What follows is a block of records; reproduce all of it verbatim.

▶ _Pixel coordinate grounding data_
%%

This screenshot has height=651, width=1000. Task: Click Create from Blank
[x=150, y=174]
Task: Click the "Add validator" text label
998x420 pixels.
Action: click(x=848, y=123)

%%

▶ _Task result_
This screenshot has height=651, width=1000. Task: Click Create from Blank
[x=150, y=174]
Task: Click the "Add validator" text label
998x420 pixels.
Action: click(x=848, y=123)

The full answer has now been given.